** SHORT EXERCISE **
Please print every one of the rows below without changing a single character.

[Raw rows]
----

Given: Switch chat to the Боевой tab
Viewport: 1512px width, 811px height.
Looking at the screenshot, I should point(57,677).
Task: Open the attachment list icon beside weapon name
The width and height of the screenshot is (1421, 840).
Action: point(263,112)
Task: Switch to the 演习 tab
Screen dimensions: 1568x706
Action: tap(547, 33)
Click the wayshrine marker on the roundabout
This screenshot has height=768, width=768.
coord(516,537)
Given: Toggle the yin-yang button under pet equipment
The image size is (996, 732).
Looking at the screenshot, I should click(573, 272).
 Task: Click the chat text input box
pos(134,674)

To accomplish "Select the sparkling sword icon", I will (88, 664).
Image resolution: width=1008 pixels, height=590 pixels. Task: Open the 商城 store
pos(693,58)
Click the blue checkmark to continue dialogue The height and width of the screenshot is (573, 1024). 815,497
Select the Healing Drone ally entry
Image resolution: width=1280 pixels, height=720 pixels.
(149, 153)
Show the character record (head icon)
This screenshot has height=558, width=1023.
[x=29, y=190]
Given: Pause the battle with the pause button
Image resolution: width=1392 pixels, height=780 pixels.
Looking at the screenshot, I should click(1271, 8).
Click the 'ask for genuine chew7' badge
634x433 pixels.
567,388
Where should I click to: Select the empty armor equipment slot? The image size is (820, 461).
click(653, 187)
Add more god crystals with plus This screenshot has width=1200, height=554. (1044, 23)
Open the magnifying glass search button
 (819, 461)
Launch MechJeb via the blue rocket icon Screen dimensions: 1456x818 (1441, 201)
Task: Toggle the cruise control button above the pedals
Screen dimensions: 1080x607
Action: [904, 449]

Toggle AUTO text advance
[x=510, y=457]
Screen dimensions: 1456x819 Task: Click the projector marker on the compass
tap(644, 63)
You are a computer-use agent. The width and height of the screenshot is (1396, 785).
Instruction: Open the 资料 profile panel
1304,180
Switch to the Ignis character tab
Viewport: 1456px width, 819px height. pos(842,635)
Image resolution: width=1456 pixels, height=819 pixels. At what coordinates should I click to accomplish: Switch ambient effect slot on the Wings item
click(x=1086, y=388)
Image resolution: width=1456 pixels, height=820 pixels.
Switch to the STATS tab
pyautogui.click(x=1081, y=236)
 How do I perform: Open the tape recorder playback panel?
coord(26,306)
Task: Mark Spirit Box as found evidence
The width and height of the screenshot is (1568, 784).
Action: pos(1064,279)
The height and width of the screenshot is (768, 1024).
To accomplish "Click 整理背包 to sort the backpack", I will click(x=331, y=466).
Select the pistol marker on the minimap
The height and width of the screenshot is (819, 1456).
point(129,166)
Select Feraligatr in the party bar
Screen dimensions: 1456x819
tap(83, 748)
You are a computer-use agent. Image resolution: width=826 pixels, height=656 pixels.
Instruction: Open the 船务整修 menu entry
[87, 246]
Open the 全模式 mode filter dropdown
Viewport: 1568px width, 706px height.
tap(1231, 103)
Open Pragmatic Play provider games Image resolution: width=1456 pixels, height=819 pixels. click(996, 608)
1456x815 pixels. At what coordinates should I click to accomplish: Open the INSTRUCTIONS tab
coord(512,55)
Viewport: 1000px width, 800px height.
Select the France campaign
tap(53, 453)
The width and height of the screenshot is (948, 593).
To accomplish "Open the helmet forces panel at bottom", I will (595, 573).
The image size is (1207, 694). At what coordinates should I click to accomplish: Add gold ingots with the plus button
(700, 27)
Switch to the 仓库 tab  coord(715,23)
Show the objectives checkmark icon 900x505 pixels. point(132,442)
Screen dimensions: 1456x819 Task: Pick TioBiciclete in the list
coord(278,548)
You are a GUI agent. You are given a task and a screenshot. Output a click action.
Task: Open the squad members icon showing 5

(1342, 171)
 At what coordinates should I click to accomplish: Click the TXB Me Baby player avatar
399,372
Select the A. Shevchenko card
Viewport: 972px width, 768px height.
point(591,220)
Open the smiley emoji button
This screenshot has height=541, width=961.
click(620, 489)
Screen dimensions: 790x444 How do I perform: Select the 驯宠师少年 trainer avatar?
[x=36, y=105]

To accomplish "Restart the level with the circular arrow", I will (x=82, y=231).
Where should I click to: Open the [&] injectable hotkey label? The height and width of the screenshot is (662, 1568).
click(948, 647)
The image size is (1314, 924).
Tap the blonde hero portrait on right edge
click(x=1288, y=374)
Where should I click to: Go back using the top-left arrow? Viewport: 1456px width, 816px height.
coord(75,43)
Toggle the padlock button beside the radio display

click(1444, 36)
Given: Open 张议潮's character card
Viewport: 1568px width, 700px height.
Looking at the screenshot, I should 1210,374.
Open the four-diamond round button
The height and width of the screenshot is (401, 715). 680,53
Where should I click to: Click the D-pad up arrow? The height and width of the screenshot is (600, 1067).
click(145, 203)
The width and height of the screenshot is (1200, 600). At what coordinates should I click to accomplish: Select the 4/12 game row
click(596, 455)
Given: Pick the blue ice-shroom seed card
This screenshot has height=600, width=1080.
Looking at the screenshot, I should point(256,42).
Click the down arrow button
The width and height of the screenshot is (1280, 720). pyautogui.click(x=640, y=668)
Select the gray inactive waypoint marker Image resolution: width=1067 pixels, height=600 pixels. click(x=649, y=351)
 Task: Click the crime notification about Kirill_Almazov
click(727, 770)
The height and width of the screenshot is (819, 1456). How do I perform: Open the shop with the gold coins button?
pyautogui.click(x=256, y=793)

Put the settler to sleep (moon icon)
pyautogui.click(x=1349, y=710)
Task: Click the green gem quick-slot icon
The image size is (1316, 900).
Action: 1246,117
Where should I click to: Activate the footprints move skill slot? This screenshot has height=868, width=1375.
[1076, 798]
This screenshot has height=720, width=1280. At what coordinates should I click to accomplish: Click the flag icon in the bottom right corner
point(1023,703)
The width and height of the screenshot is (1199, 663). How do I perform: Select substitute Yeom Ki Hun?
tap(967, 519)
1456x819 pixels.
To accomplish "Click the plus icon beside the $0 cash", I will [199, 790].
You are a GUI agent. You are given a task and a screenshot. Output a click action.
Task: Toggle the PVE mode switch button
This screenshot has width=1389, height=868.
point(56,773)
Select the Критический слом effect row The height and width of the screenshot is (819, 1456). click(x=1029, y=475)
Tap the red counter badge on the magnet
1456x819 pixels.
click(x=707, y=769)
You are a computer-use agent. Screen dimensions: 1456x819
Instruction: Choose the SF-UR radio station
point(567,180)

----

** OUTPUT OF THE EXERCISE **
Given: Switch chat to the Боевой tab
Viewport: 1512px width, 811px height.
Looking at the screenshot, I should point(57,677).
Task: Open the attachment list icon beside weapon name
The width and height of the screenshot is (1421, 840).
Action: point(263,112)
Task: Switch to the 演习 tab
Screen dimensions: 1568x706
Action: tap(547, 33)
Click the wayshrine marker on the roundabout
This screenshot has height=768, width=768.
coord(516,537)
Given: Toggle the yin-yang button under pet equipment
The image size is (996, 732).
Looking at the screenshot, I should click(573, 272).
 Task: Click the chat text input box
pos(134,674)

To accomplish "Select the sparkling sword icon", I will (88, 664).
Image resolution: width=1008 pixels, height=590 pixels. Task: Open the 商城 store
pos(693,58)
Click the blue checkmark to continue dialogue The height and width of the screenshot is (573, 1024). 815,497
Select the Healing Drone ally entry
Image resolution: width=1280 pixels, height=720 pixels.
(149, 153)
Show the character record (head icon)
This screenshot has height=558, width=1023.
[x=29, y=190]
Given: Pause the battle with the pause button
Image resolution: width=1392 pixels, height=780 pixels.
Looking at the screenshot, I should click(1271, 8).
Click the 'ask for genuine chew7' badge
634x433 pixels.
567,388
Where should I click to: Select the empty armor equipment slot? The image size is (820, 461).
click(653, 187)
Add more god crystals with plus This screenshot has width=1200, height=554. (1044, 23)
Open the magnifying glass search button
 (819, 461)
Launch MechJeb via the blue rocket icon Screen dimensions: 1456x818 (1441, 201)
Task: Toggle the cruise control button above the pedals
Screen dimensions: 1080x607
Action: [904, 449]

Toggle AUTO text advance
[x=510, y=457]
Screen dimensions: 1456x819 Task: Click the projector marker on the compass
tap(644, 63)
You are a computer-use agent. The width and height of the screenshot is (1396, 785).
Instruction: Open the 资料 profile panel
1304,180
Switch to the Ignis character tab
Viewport: 1456px width, 819px height. pos(842,635)
Image resolution: width=1456 pixels, height=819 pixels. At what coordinates should I click to accomplish: Switch ambient effect slot on the Wings item
click(x=1086, y=388)
Image resolution: width=1456 pixels, height=820 pixels.
Switch to the STATS tab
pyautogui.click(x=1081, y=236)
 How do I perform: Open the tape recorder playback panel?
coord(26,306)
Task: Mark Spirit Box as found evidence
The width and height of the screenshot is (1568, 784).
Action: pos(1064,279)
The height and width of the screenshot is (768, 1024).
To accomplish "Click 整理背包 to sort the backpack", I will click(x=331, y=466).
Select the pistol marker on the minimap
The height and width of the screenshot is (819, 1456).
point(129,166)
Select Feraligatr in the party bar
Screen dimensions: 1456x819
tap(83, 748)
You are a computer-use agent. Image resolution: width=826 pixels, height=656 pixels.
Instruction: Open the 船务整修 menu entry
[87, 246]
Open the 全模式 mode filter dropdown
Viewport: 1568px width, 706px height.
tap(1231, 103)
Open Pragmatic Play provider games Image resolution: width=1456 pixels, height=819 pixels. click(996, 608)
1456x815 pixels. At what coordinates should I click to accomplish: Open the INSTRUCTIONS tab
coord(512,55)
Viewport: 1000px width, 800px height.
Select the France campaign
tap(53, 453)
The width and height of the screenshot is (948, 593).
To accomplish "Open the helmet forces panel at bottom", I will (595, 573).
The image size is (1207, 694). At what coordinates should I click to accomplish: Add gold ingots with the plus button
(700, 27)
Switch to the 仓库 tab  coord(715,23)
Show the objectives checkmark icon 900x505 pixels. point(132,442)
Screen dimensions: 1456x819 Task: Pick TioBiciclete in the list
coord(278,548)
You are a GUI agent. You are given a task and a screenshot. Output a click action.
Task: Open the squad members icon showing 5

(1342, 171)
 At what coordinates should I click to accomplish: Click the TXB Me Baby player avatar
399,372
Select the A. Shevchenko card
Viewport: 972px width, 768px height.
point(591,220)
Open the smiley emoji button
This screenshot has height=541, width=961.
click(620, 489)
Screen dimensions: 790x444 How do I perform: Select the 驯宠师少年 trainer avatar?
[x=36, y=105]

To accomplish "Restart the level with the circular arrow", I will (x=82, y=231).
Where should I click to: Open the [&] injectable hotkey label? The height and width of the screenshot is (662, 1568).
click(948, 647)
The image size is (1314, 924).
Tap the blonde hero portrait on right edge
click(x=1288, y=374)
Where should I click to: Go back using the top-left arrow? Viewport: 1456px width, 816px height.
coord(75,43)
Toggle the padlock button beside the radio display

click(1444, 36)
Given: Open 张议潮's character card
Viewport: 1568px width, 700px height.
Looking at the screenshot, I should 1210,374.
Open the four-diamond round button
The height and width of the screenshot is (401, 715). 680,53
Where should I click to: Click the D-pad up arrow? The height and width of the screenshot is (600, 1067).
click(145, 203)
The width and height of the screenshot is (1200, 600). At what coordinates should I click to accomplish: Select the 4/12 game row
click(596, 455)
Given: Pick the blue ice-shroom seed card
This screenshot has height=600, width=1080.
Looking at the screenshot, I should point(256,42).
Click the down arrow button
The width and height of the screenshot is (1280, 720). pyautogui.click(x=640, y=668)
Select the gray inactive waypoint marker Image resolution: width=1067 pixels, height=600 pixels. click(x=649, y=351)
 Task: Click the crime notification about Kirill_Almazov
click(727, 770)
The height and width of the screenshot is (819, 1456). How do I perform: Open the shop with the gold coins button?
pyautogui.click(x=256, y=793)

Put the settler to sleep (moon icon)
pyautogui.click(x=1349, y=710)
Task: Click the green gem quick-slot icon
The image size is (1316, 900).
Action: 1246,117
Where should I click to: Activate the footprints move skill slot? This screenshot has height=868, width=1375.
[1076, 798]
This screenshot has height=720, width=1280. At what coordinates should I click to accomplish: Click the flag icon in the bottom right corner
point(1023,703)
The width and height of the screenshot is (1199, 663). How do I perform: Select substitute Yeom Ki Hun?
tap(967, 519)
1456x819 pixels.
To accomplish "Click the plus icon beside the $0 cash", I will [199, 790].
You are a GUI agent. You are given a task and a screenshot. Output a click action.
Task: Toggle the PVE mode switch button
This screenshot has width=1389, height=868.
point(56,773)
Select the Критический слом effect row The height and width of the screenshot is (819, 1456). click(x=1029, y=475)
Tap the red counter badge on the magnet
1456x819 pixels.
click(x=707, y=769)
You are a computer-use agent. Screen dimensions: 1456x819
Instruction: Choose the SF-UR radio station
point(567,180)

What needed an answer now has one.